▸ **Your instructions**
Lay out as a numbered list the lines from the one containing "is (822, 600)." through the last line, skipping any blank lines.
━━━━━ Input records ━━━━━
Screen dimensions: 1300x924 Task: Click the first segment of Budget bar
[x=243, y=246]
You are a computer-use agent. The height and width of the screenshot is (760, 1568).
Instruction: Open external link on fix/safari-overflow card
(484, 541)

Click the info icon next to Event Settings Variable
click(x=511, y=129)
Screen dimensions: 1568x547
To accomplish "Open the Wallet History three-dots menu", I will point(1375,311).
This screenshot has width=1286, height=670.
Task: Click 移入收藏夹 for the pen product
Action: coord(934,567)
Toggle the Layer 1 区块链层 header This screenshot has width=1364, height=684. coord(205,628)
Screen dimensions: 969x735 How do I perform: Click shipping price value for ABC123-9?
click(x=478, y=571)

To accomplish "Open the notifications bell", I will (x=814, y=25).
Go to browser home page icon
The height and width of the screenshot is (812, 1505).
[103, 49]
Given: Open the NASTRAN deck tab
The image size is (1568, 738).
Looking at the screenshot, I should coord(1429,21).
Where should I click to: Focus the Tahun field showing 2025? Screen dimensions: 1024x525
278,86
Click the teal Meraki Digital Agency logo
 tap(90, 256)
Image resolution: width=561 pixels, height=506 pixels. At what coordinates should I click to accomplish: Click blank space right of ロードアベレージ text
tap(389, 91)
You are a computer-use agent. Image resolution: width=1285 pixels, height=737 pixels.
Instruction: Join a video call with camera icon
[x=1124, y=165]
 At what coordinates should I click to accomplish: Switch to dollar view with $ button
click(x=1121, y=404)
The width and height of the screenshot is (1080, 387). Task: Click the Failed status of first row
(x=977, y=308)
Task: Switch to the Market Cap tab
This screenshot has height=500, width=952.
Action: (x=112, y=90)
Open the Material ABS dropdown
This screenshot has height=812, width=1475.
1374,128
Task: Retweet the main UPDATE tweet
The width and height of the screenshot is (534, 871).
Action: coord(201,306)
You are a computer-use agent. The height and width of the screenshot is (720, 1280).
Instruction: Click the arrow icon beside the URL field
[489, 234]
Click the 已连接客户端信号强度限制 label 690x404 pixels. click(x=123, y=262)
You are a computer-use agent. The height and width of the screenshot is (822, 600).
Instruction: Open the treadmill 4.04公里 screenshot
━━━━━
▸ **Solution**
1. You are a computer-use agent. The height and width of the screenshot is (822, 600).
2. Instruction: Open the treadmill 4.04公里 screenshot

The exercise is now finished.